In Dubai, Mr. Beghal supposedly told Dubai authorities of a plot to target American interests in France and identified a Tunisian accomplice, Nizar Trabelsi, the former professional soccer player who was to enter the American Embassy wearing a bomb belt.
Mr. Beghal said the confession was extracted through torture that he claimed included inserting instruments such as knitting needles into his genitals.
Mr. Trabelsi was convicted in Belgium in September 2003 after admitting to plans to drive a car bomb into a Belgian air base where American nuclear weapons are believed stored.
Mr. Daoudi, 30, received nine years in prison. A computer expert who also trained in Afghanistan, Mr. Daoudi was arrested in Britain, where he fled ahead of a police sweep in France.

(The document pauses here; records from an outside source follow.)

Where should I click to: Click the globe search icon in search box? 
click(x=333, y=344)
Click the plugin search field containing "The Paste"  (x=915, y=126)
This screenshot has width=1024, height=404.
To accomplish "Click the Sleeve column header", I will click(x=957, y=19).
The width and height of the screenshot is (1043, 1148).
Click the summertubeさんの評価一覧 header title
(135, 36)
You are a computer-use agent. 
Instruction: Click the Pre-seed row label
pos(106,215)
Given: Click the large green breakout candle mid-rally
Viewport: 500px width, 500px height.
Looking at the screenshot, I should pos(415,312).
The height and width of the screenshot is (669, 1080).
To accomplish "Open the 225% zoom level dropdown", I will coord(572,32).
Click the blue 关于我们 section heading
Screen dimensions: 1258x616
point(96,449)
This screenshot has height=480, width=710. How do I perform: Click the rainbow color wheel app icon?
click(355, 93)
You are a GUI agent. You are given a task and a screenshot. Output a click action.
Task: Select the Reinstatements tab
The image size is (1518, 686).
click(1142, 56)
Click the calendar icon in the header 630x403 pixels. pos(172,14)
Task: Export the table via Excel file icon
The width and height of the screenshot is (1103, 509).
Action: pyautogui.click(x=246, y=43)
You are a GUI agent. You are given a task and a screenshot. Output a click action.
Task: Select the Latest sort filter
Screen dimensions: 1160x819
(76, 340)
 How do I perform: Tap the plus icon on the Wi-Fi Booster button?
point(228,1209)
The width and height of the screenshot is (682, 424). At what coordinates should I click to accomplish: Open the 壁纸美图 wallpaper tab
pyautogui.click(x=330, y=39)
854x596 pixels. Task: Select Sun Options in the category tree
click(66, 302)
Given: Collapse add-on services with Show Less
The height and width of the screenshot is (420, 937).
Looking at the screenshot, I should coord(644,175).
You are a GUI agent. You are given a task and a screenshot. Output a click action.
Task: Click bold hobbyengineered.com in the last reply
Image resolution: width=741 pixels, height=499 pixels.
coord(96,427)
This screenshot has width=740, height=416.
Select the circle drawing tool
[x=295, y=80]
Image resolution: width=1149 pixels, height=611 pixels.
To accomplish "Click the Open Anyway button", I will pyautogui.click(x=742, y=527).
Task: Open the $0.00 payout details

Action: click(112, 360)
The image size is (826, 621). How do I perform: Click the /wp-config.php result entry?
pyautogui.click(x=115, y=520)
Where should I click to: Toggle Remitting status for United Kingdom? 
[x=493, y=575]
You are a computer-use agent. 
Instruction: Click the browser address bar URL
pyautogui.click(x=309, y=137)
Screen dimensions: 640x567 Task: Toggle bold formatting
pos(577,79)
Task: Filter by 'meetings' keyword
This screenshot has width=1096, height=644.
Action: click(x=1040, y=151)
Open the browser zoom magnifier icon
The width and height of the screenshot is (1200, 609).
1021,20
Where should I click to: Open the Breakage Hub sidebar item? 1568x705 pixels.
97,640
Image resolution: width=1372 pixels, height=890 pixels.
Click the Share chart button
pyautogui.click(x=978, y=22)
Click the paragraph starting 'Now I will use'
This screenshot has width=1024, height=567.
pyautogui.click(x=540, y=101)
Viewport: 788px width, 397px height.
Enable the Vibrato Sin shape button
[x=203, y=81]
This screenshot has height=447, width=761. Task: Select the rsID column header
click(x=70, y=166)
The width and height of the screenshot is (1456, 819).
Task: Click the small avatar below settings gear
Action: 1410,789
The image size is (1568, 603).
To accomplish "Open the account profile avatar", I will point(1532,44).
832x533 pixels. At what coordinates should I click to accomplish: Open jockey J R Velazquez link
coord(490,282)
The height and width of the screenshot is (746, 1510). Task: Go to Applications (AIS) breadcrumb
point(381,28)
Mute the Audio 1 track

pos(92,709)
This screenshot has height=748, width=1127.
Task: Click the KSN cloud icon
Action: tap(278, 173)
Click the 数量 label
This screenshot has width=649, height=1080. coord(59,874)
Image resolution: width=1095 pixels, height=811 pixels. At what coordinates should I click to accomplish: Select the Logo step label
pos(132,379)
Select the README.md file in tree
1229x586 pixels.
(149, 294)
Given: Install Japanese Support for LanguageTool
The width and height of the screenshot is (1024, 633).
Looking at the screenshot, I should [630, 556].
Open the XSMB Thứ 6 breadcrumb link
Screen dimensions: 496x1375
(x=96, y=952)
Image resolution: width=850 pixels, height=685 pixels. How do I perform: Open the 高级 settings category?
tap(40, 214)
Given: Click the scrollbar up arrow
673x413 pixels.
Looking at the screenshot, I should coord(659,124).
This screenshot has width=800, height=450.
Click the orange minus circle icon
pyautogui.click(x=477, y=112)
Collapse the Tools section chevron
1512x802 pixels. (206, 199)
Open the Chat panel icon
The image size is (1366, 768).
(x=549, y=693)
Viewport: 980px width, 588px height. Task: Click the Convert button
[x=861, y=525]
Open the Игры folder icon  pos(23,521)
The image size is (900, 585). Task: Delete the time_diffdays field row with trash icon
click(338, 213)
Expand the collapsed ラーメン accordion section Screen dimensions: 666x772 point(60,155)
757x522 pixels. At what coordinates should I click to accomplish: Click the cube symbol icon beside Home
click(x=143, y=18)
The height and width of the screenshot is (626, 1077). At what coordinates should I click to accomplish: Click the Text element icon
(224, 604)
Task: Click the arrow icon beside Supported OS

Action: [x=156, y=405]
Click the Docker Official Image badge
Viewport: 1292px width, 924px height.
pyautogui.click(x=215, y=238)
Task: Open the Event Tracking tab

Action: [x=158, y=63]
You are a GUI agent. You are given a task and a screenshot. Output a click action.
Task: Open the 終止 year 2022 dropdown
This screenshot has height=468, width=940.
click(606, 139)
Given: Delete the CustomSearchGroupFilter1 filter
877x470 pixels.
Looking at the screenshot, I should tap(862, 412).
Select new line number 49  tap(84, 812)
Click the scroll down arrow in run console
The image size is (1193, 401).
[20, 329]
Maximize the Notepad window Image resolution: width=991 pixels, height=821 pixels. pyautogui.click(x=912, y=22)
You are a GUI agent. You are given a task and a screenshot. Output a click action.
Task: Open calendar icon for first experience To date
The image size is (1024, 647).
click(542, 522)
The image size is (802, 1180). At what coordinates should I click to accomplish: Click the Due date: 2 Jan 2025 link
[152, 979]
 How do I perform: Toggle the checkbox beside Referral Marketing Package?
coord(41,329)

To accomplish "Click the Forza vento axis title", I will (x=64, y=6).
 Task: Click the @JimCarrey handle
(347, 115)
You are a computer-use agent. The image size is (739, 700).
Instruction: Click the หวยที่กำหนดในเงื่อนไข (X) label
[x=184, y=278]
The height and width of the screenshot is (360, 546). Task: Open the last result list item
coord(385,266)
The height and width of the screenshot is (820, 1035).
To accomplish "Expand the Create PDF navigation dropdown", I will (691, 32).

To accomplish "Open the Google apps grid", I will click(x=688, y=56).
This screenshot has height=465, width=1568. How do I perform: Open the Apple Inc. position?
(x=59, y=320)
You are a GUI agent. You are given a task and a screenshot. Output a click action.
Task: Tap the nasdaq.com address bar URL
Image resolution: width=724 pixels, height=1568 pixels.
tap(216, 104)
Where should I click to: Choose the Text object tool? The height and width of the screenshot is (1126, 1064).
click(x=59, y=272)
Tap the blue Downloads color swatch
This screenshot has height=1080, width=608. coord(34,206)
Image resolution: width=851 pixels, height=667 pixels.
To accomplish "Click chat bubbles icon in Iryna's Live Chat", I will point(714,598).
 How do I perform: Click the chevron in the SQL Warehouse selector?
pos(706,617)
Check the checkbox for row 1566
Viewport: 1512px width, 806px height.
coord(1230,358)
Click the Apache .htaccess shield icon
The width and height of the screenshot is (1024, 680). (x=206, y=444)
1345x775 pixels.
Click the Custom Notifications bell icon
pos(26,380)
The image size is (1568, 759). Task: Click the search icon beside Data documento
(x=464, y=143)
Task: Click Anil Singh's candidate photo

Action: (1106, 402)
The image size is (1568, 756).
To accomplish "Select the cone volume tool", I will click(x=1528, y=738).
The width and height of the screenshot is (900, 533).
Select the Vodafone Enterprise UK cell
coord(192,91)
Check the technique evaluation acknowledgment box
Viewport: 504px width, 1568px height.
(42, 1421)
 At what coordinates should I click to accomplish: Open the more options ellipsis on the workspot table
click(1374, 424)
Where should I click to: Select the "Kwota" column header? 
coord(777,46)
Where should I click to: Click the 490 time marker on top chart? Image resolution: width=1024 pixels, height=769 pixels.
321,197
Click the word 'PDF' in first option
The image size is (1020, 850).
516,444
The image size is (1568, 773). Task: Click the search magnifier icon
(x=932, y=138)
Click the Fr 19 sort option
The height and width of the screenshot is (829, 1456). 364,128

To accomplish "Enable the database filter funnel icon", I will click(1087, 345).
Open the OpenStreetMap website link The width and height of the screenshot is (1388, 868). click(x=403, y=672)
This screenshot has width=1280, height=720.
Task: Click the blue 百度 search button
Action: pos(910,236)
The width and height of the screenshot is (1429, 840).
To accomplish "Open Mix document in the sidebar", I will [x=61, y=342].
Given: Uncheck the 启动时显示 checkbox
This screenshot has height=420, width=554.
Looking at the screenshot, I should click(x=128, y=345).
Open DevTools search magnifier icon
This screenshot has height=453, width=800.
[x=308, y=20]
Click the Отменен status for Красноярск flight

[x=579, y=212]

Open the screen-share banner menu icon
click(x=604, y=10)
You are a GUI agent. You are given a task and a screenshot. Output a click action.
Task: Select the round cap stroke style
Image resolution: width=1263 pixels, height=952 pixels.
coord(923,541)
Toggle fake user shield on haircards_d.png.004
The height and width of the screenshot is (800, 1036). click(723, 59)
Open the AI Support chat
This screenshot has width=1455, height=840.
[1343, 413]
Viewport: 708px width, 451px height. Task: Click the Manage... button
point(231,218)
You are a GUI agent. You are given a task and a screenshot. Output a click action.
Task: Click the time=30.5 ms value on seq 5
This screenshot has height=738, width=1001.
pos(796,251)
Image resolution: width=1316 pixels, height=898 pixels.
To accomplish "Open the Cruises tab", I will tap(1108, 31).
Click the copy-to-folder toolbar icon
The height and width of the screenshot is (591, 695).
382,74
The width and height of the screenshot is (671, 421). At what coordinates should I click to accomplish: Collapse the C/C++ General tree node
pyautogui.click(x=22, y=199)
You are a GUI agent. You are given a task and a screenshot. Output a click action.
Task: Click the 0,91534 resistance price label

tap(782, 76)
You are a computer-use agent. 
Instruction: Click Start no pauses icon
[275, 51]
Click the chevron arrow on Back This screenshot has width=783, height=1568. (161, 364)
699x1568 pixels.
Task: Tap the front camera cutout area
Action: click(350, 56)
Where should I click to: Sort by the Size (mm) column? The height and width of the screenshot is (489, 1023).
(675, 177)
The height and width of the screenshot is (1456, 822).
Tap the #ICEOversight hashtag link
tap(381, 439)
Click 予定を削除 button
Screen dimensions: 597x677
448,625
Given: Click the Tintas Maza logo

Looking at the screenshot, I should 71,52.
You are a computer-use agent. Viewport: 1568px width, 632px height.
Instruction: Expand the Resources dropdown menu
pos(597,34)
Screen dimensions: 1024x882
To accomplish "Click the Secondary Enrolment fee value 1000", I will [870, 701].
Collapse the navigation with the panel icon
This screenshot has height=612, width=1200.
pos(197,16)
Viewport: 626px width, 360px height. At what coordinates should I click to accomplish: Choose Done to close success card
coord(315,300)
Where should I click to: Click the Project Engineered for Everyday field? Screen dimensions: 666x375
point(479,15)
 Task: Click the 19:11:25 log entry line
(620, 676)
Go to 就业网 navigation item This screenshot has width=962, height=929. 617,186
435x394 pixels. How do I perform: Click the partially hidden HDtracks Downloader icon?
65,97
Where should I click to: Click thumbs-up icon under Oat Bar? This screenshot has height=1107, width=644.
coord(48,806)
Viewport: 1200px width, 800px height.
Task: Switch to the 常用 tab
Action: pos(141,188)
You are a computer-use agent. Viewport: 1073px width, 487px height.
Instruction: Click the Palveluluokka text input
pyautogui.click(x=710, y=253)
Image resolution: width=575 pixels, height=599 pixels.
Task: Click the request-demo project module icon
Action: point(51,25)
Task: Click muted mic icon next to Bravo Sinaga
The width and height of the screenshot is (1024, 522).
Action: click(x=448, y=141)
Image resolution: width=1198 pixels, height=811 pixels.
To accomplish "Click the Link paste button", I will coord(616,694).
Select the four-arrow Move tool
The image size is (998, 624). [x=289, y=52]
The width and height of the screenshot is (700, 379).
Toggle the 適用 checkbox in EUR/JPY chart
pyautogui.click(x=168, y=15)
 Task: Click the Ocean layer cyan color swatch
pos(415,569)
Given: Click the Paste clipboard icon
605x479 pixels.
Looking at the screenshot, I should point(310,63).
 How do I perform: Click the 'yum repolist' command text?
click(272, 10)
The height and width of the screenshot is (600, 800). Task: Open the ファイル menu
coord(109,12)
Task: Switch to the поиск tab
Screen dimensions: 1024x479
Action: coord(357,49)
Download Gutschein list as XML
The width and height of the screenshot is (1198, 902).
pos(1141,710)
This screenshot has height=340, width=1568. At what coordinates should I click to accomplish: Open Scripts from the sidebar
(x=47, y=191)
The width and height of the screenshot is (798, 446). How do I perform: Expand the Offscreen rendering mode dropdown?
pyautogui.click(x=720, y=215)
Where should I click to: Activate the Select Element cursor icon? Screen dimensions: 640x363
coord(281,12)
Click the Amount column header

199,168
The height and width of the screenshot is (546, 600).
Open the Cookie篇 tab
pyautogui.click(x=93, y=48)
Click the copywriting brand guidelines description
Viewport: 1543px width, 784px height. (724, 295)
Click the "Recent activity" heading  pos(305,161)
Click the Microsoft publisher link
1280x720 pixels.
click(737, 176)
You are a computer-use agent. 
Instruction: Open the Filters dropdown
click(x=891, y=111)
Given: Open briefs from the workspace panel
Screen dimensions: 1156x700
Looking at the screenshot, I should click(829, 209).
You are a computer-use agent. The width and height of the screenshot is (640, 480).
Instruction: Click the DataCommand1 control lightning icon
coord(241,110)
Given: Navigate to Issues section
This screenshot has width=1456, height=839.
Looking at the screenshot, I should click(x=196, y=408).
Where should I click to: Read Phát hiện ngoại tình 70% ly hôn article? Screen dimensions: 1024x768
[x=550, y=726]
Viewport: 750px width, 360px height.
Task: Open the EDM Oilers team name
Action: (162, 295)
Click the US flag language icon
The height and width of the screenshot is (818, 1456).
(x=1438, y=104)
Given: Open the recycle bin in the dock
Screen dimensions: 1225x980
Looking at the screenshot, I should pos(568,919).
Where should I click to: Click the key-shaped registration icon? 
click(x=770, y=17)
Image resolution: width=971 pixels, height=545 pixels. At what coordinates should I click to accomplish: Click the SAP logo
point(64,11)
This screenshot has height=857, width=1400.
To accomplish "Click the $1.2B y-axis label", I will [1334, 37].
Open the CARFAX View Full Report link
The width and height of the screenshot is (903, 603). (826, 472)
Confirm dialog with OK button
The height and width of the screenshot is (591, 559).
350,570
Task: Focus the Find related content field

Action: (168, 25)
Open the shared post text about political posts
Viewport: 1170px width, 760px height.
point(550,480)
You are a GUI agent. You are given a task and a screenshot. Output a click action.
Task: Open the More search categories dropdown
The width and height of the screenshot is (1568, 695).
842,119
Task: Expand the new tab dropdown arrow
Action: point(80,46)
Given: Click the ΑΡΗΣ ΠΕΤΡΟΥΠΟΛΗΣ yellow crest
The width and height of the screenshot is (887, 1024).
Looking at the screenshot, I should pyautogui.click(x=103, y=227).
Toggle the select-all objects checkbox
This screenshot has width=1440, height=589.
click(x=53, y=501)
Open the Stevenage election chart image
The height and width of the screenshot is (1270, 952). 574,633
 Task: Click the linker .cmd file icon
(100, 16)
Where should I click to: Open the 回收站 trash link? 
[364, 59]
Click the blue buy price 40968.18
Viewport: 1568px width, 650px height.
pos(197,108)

According to prosecutors, Mr. Daoudi was to send information about preparations for the embassy attack to Afghanistan via the Internet – and receive the green light for the attack in the same way.
Of the other four defendants, Nabil Bounour, and Abdelkrim Lefkir, both 34, were given six-year prison terms. Mr. Bounour, of Algerian origin, was also forbidden to return to France once his sentence was served. Mr. Lefkir had his civil rights suspended for 10 years, a common punishment in France.
Rachid Benmessahel received a three-year prison term, while Johan Bonte, Mr. Beghal’s brother-in-law, was sentenced to a year behind bars.
Mr. Beghal and Mr. Daoudi, both of Algerian origin, spoke at length during the trial about their religious commitment but denied being Islamic radicals ready to commit terror attacks.
Asked if he considered himself a radical, Mr. Beghal testified: “I am a Muslim and Muslim to the hilt.”